A thought experiment: Our Multi Academy Trust serves approximately 12,500 students, with 27% of that number eligible for Free School Meals. This is Group A. Let’s remain true to the current understanding that for every 4 children living below the poverty line in the UK that claim Free School Meals, there are a further 6 who are in working families and who therefore do not qualify. This means that across our trust, there could be 68%, or roughly 8,500 children, who are experiencing some level of food insecurity. This is Group B.
Producing meals at scale, it is envisioned that a child could be fed breakfast, a hot lunch and a packed tea for £5 per day. For Group A, the trust already receives £2.30 per day towards the cost of this provision. The remaining cost, when added to an additional commitment of £15 in vouchers each week of the school holidays, is around £2m. To include also Group B, the equivalent cost is £7.8m. In comparison to the total Trust income of £Xm, it’s a sizeable but not incomprehensible chunk. Had the (now unfunded) Teachers’ Pension increase not lampooned such a significant proportion of schools’ working budgets, this may have been possible to raise. In terms of what this would mean as a proportion of our business, it would be a 7% cut in hours and pay across the trust, or losing just over 2 hours of school per week per child.
At a national scale, for the 8.3million children currently in state funded education, at a rate of £5 per day, three meals would come at a daily cost £41.5m – this is for group A (FSM) group B (working poor) and group C (more affluent). This equates to £8 billion per year. Is this the cost of a commitment to no child going hungry in the UK? Is this the investment that might prevent other health-related costs? According to the Rowntree Foundation, the cost of child poverty is upward of £25 billion per year – £17 billion of which could be returned to the Exchequer if child poverty were eradicated altogether.
Ensuring no child goes hungry would not end child poverty.
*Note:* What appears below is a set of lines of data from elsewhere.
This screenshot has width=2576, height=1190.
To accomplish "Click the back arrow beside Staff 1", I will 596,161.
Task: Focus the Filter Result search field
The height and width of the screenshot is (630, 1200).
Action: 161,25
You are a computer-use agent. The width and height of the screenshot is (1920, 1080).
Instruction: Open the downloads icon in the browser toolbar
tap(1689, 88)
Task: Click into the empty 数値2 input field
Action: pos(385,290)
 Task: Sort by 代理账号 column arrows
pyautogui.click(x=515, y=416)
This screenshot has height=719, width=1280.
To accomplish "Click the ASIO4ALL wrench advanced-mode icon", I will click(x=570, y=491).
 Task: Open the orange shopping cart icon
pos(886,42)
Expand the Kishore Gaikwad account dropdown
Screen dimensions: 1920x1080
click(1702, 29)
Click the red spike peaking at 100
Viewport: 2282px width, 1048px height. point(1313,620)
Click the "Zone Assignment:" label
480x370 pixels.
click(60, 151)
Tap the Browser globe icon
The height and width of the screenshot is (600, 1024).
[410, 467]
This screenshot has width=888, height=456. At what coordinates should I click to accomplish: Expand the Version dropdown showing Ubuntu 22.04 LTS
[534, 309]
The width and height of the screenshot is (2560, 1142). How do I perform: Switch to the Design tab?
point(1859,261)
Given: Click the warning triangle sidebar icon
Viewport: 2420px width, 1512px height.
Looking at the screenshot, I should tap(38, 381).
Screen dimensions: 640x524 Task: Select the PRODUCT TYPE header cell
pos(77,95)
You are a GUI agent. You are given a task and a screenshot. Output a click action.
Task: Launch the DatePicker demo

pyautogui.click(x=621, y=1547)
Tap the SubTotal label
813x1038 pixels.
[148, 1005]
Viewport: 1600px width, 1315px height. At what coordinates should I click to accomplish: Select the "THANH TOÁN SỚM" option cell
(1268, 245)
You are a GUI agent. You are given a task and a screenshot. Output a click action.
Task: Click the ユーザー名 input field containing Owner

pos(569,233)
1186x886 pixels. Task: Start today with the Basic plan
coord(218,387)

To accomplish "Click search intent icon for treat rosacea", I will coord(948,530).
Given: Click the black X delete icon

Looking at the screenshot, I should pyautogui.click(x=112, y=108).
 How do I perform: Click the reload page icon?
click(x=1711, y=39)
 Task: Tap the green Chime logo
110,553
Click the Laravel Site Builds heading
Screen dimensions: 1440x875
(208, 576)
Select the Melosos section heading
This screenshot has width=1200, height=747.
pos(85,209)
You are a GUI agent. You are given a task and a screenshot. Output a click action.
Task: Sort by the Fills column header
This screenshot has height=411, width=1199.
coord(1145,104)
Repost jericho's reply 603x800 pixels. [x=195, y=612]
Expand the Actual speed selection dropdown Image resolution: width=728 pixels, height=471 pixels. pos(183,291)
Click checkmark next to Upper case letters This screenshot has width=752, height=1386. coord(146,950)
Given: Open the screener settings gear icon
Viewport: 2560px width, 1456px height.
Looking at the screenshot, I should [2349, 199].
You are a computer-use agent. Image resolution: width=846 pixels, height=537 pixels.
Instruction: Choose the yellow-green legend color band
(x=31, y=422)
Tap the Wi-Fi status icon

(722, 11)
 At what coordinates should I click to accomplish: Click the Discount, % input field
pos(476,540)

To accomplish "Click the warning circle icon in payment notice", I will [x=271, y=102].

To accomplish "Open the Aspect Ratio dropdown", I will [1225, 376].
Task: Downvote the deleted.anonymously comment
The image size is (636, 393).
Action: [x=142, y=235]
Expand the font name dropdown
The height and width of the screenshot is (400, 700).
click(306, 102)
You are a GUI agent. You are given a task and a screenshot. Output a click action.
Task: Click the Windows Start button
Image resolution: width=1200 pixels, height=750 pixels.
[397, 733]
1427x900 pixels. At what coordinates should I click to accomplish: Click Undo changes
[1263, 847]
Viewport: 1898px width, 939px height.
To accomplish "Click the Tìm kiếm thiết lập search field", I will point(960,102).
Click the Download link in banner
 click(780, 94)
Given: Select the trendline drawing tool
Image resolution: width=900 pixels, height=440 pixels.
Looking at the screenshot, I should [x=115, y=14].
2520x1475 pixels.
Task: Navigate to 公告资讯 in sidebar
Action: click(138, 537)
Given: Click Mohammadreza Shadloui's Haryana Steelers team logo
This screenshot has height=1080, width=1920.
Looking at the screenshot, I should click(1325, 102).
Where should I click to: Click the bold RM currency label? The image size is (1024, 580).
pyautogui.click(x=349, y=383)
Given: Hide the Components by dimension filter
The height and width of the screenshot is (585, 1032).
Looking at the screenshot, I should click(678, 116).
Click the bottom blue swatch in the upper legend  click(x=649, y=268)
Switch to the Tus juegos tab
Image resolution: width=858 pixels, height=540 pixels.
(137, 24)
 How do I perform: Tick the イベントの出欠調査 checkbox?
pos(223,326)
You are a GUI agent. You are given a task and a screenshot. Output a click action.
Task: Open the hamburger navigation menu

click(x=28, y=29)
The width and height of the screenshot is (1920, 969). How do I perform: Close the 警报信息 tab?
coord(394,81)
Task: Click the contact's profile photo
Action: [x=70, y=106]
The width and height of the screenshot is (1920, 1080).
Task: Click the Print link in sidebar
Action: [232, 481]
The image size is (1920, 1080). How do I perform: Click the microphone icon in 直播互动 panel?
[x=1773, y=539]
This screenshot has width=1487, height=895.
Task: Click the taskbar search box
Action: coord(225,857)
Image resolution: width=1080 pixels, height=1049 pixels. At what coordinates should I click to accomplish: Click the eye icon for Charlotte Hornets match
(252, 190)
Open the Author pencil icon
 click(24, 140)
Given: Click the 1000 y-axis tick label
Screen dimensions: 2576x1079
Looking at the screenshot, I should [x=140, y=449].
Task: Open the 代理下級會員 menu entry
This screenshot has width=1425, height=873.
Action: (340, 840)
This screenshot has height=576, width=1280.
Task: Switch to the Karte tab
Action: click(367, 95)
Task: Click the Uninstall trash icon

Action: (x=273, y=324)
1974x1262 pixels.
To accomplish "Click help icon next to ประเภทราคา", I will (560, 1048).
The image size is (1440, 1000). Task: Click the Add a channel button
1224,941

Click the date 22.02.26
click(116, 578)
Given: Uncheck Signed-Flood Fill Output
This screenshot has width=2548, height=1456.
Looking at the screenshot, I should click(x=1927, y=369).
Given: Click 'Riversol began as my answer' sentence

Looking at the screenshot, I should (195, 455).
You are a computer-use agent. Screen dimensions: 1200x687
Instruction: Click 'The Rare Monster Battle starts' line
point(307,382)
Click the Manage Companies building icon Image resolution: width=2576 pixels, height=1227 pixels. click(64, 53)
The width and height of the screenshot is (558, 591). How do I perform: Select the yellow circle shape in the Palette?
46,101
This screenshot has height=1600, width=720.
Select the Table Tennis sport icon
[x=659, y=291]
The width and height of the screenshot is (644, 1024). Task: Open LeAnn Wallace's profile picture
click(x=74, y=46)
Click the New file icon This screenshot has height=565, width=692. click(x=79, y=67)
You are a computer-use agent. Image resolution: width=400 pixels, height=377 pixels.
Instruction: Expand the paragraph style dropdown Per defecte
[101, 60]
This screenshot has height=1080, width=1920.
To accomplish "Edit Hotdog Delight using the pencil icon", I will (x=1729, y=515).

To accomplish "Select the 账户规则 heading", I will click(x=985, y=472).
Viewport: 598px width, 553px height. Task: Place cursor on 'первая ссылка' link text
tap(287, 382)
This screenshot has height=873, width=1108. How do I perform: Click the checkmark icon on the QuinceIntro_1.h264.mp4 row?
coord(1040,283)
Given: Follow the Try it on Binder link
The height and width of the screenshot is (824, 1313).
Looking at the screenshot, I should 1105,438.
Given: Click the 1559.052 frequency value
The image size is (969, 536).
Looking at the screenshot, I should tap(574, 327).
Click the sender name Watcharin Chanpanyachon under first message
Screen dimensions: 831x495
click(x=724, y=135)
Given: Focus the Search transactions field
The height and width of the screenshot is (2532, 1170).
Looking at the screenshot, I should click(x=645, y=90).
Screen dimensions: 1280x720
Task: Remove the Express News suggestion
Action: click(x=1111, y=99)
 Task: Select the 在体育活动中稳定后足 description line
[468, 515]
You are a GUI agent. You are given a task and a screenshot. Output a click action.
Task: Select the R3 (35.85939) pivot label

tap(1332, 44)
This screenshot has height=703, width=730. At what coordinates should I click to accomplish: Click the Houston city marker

This investment in our children’s health, though, would make a significant and much-needed difference.
Schools cannot meet every human need, and yet so very many are within our gift and jurisdiction. By finding and filling the gaps in our children’s stomachs we may provide the best and most useful public service that could enable a significant shift in educational attainment for some of those most frequently prone to underachieve. And if we fail, we address at least part of the root cause of the health issues for a generation. This cannot be done by one school alone, moving as a maverick and stealing headlines en route; this must be a system shift that all schools subscribe to, an act of faith where we collectively hold our breath.
As we send our children into the classroom with not just the air they breathe but the basic need of food and water met, providing the psychological safety that comes from knowing from where the next meal will come, we build a thread through the hierarchy of need that whispers ‘you matter’ ever louder until the growl of hunger is silenced for once and for all.